Bloomberg: Schäuble signals support for easier European austerity


"We reject an austerity track, this dogma which slows growth", French Finance Minister Pierre Moscovici said. VP Rehn said that "we can for the moment afford a smoother path of fiscal adjustment".

In the biggest rhetorical shift, the German government is indicating acceptance that austerity can be overdone. Governments have earned “enough room to manoeuvre” to act, having reduced budget deficits and bond yields, German Finance Minister Wolfgang Schäuble said.

US Treasury Secretary Jacob J Lew said European policy-makers are still falling short in efforts to revive their economy, intensifying pressure on them to further ease their budget-cutting. Europe’s recession is emerging as the main topic of discussion for Lew and fellow finance chiefs from the Group of Seven as they meet in the UK seeking new ways to rally lacklustre global growth. The lobbying may be paying off, with French and German officials acknowledging to varying degrees a need to blunt their fiscal squeeze.
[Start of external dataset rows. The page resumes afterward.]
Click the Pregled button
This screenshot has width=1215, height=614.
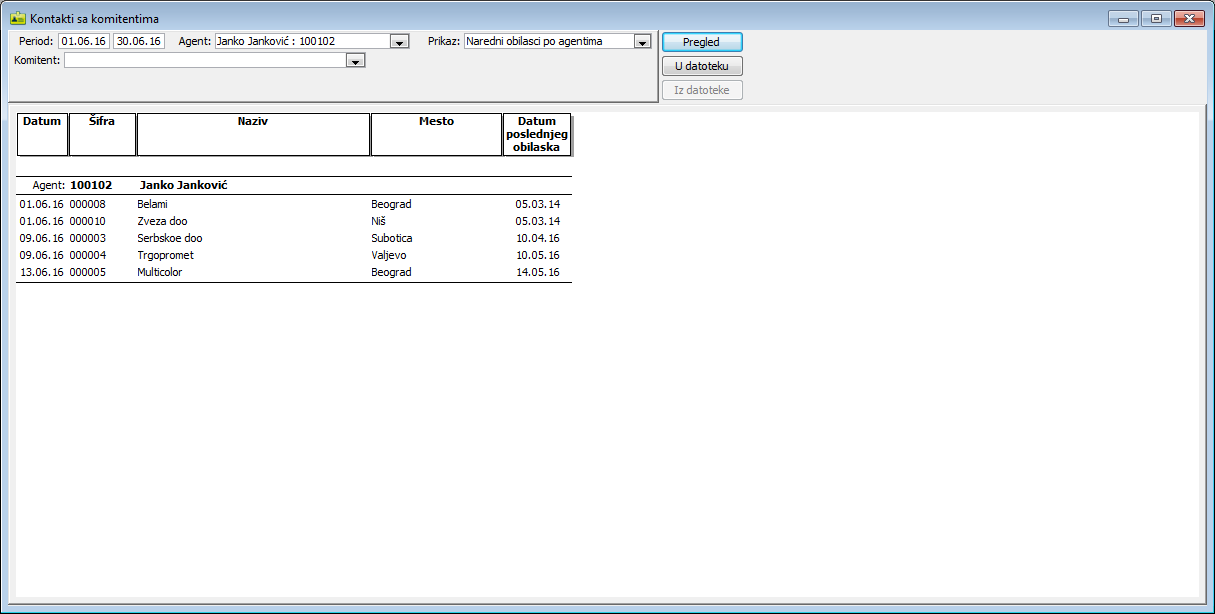pos(701,42)
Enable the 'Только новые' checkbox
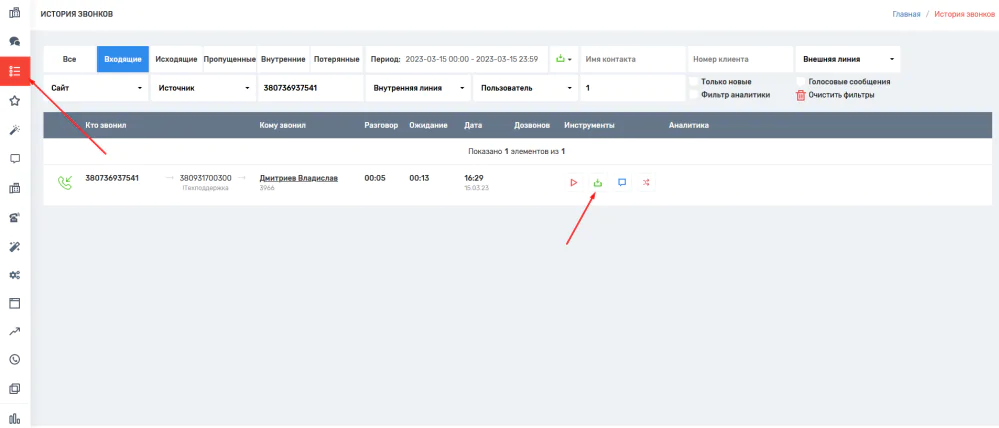The width and height of the screenshot is (999, 428). point(695,81)
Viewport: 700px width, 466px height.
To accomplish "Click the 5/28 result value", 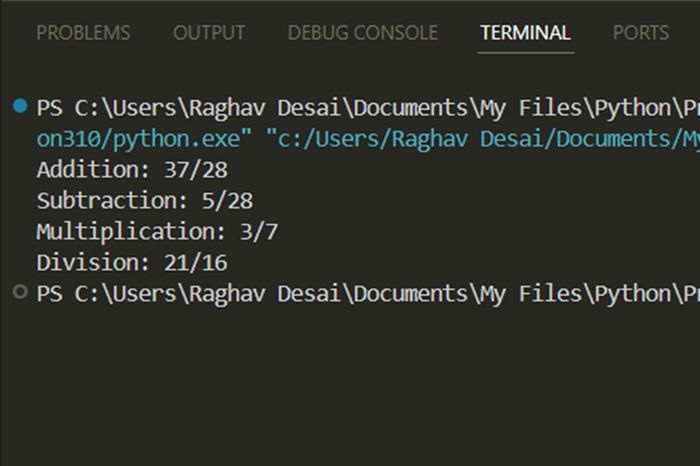I will (x=227, y=200).
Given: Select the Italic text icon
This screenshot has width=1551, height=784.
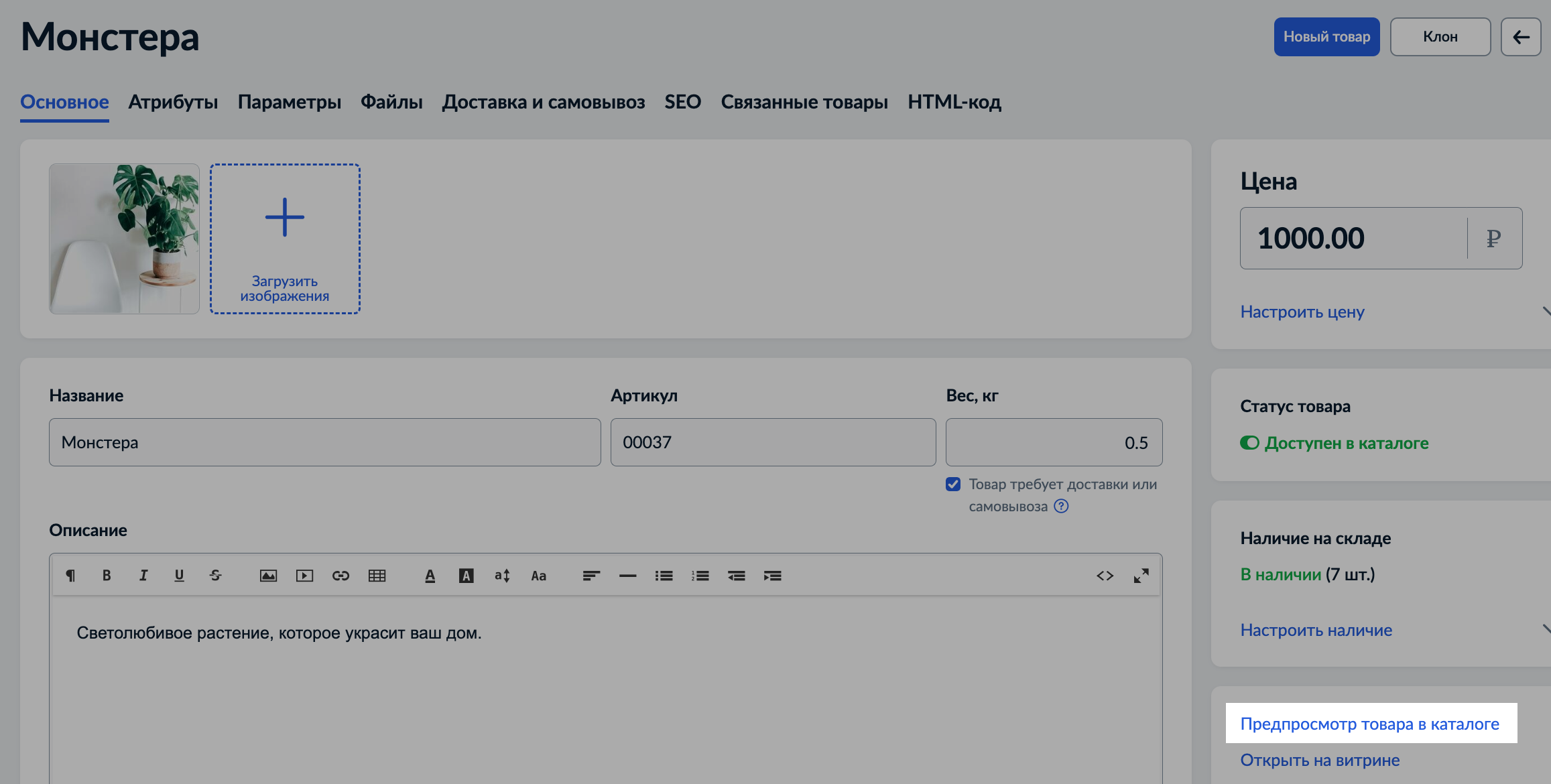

Evidence has mounted in recent weeks that Europe is willing to cool the austerity drive that marked its response to the three-year debt crisis. France and Spain may be given two extra years to meet EU deficit goals, while other nations, like the Netherlands, Poland and Slovenia, may get one additional year.

“Everybody has said they would never seek to manipulate foreign exchange rates as an instrument to boost growth”, Schäuble said. Lew said that “the world community has made clear that domestic tools that are designed to deal with domestic growth are within the bounds of what the international community thinks is appropriate".